• **What the task requires**
When you reach the line with "You are a computer-use" in the records below, begin transcribing exactly and continue up to and including the line with "You are a GUI", leaving out every picture.

• **Extracted records**
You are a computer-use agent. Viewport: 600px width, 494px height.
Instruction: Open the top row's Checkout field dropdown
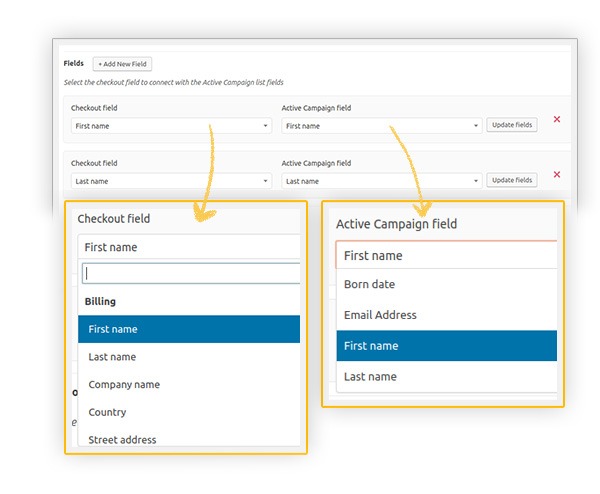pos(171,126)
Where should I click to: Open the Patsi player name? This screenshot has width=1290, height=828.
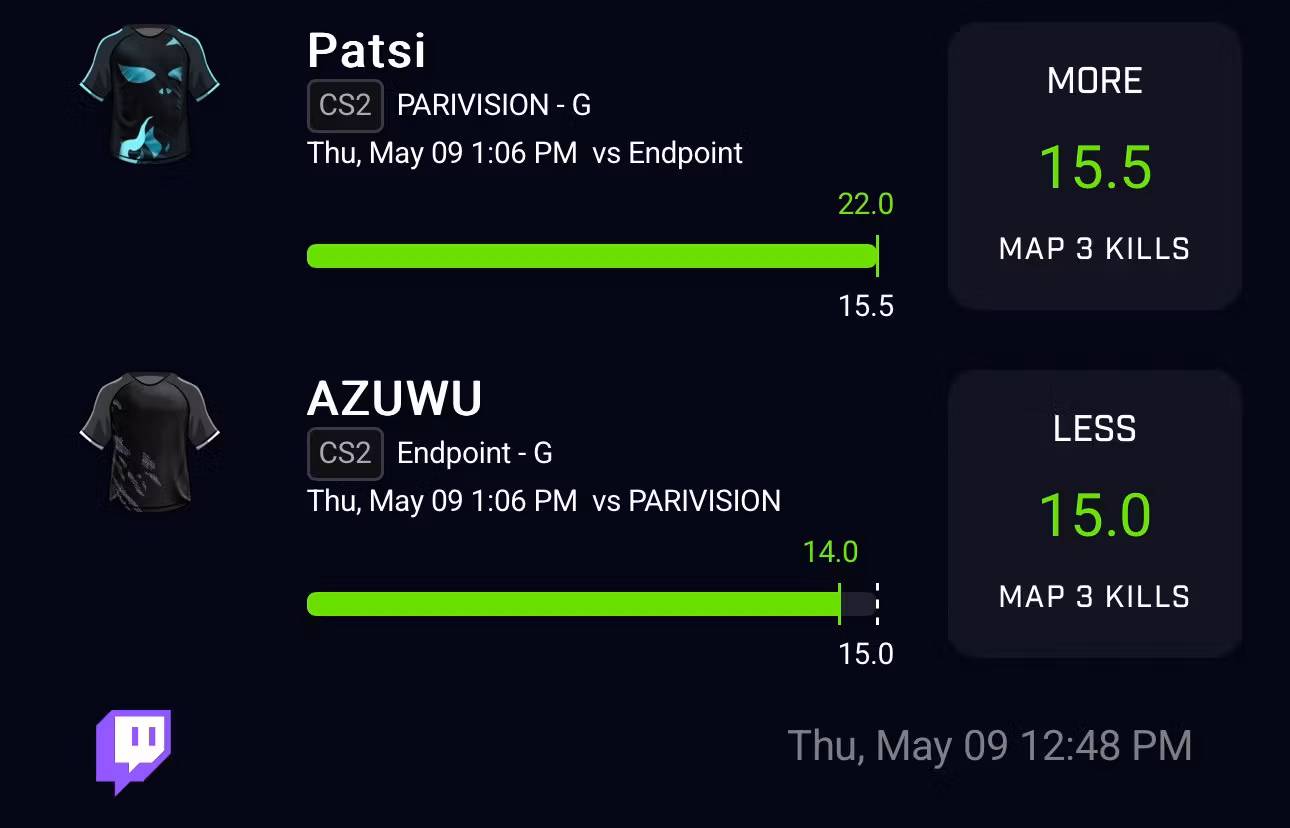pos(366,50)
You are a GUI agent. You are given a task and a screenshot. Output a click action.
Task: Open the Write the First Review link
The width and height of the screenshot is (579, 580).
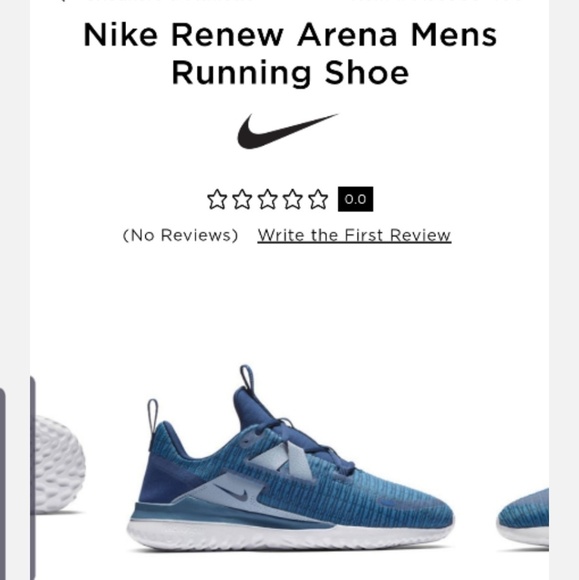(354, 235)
---
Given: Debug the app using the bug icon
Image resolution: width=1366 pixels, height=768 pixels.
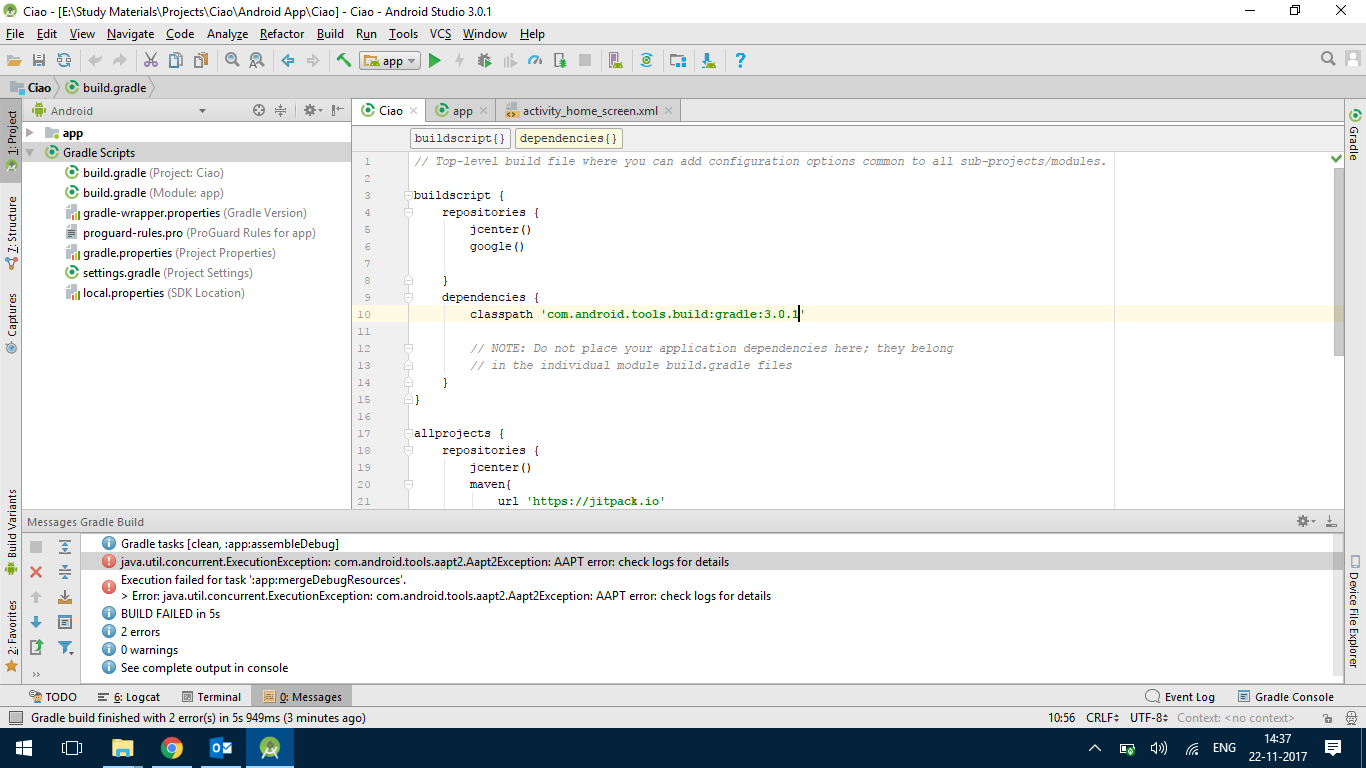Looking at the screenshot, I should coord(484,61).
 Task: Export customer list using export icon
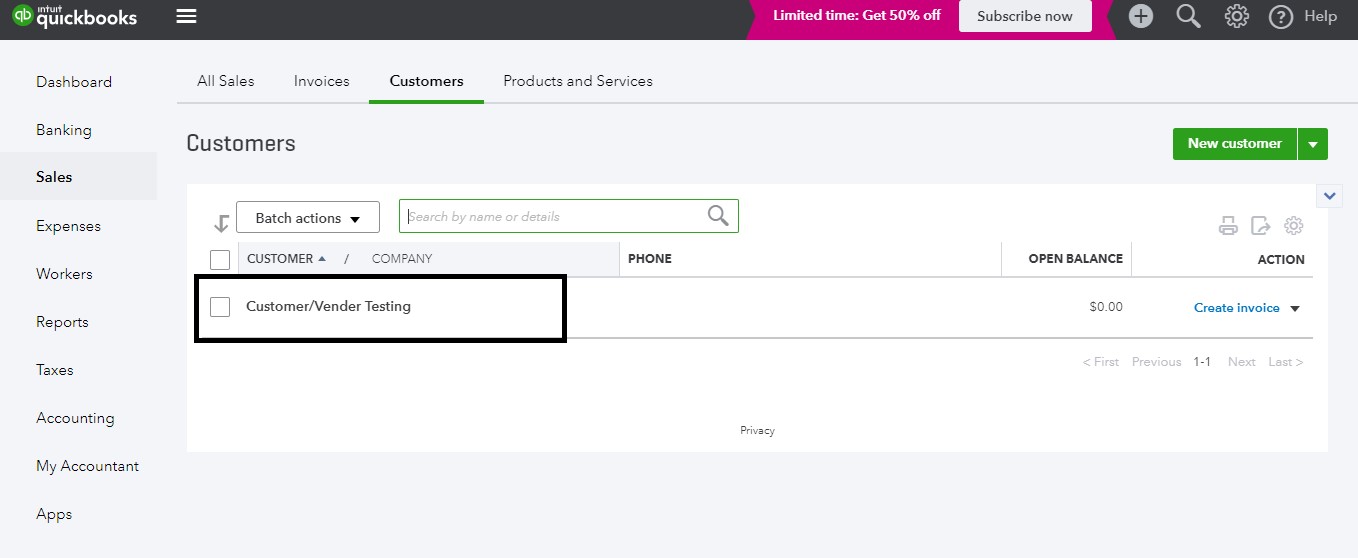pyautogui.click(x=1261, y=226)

• **Task solution**
You are a computer-use agent. Viewport: 600px width, 494px height.
Instruction: Open the top row's Checkout field dropdown
pos(171,126)
Where should I click to: Open the Patsi player name? This screenshot has width=1290, height=828.
pos(366,50)
You are a GUI agent. You are given a task and a screenshot. Output a click action.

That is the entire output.